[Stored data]
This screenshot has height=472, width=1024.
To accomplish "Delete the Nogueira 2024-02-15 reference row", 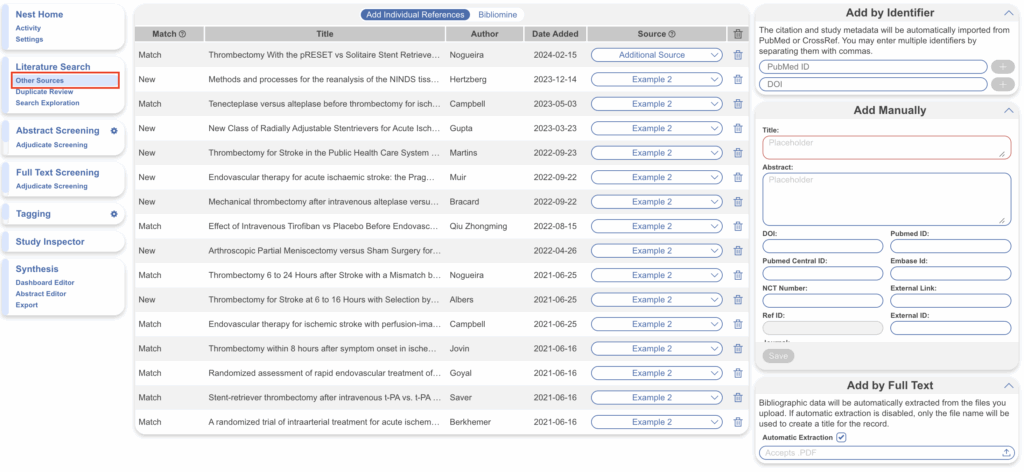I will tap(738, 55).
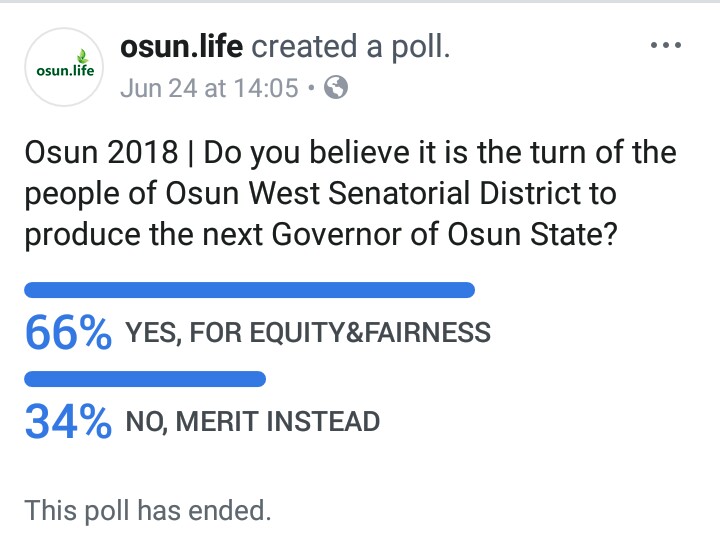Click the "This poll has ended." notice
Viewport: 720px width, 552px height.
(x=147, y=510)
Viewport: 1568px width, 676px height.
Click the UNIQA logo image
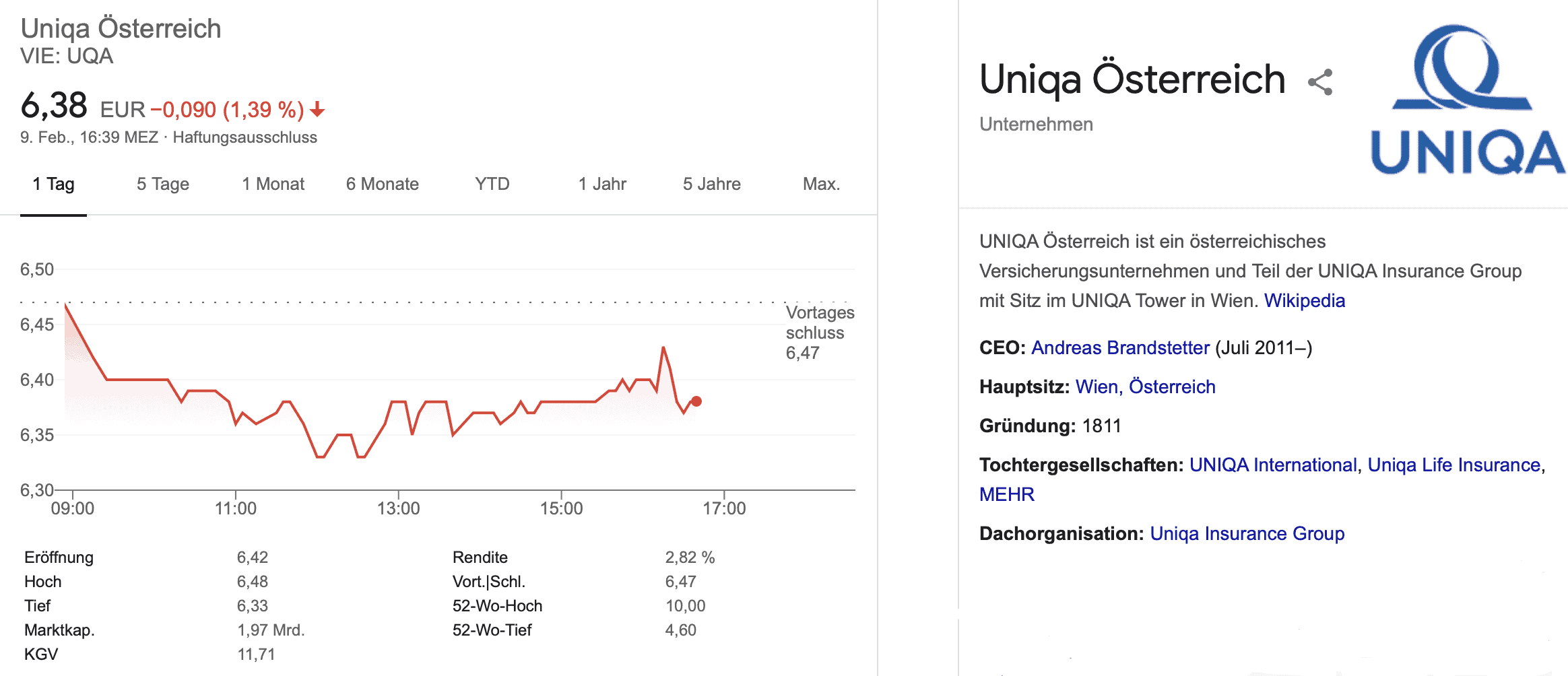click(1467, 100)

» **GOAL OF THE EXERCISE**: Retype exactly, and only, the lines from the one containing "Viewport: 1568px width, 676px height." through the end of the records above. Pictures stay out of the copy.

» **YOUR RESPONSE**:
Viewport: 1568px width, 676px height.
Click the UNIQA logo image
click(1467, 100)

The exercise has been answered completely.